In Jay’s recent interview, he sticks pretty clearly to the narrative that Adnan did it and he was an accessory. This new telling seems significantly more clear and believable than any of his official testimonies, so doesn’t look good for Adnan at all. However, I don’t discount the possibility that the story he’s telling now is still a continuation of an earlier false confession. In any case, I’m pretty sure Jay genuinely believes Adnan did it. I must admit, I’m starting to find Jay more credible after hearing his new retelling of the story.
The only thing we can do now is wait on the Innocence Project‘s findings of the physical evidence to see if this sheds any new light on the situation. If Jay’s retelling is correct, Adnan’s DNA should have been left at the scene (an eyelash, hair, etc.). Only time will tell.
I’d like to close with these three thoughts that all Serial fans should keep in mind while we theorize. It can be fun to try to solve the mystery, but we should not forget that this is a real story with real people; not fiction.
- Hae Min Lee is a real human being who lost her life. We should have respect for her (and her family) and find out who did harm to her so they can be brought to justice.

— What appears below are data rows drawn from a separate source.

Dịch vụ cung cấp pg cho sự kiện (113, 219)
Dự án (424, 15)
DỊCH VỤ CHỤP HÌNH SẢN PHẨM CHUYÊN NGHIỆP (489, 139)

- Adnan Syed is a real human being who may be falsely accused of a crime he didn’t commit. If he did and it can be proven, he deserves to be where he is. However, if he’s innocent, he deserves to be released from prison to live his life.
- Jay Wilds is a real human being trying to live his life. We shouldn’t drag his name through the mud with wild theories that aren’t backed up with solid evidence. We have nothing to suspect he was more involved than he admits to, so let’s not ruin his life over this story.
So, let’s theorize, but remember to tread lightly and have respect for the real human beings involved.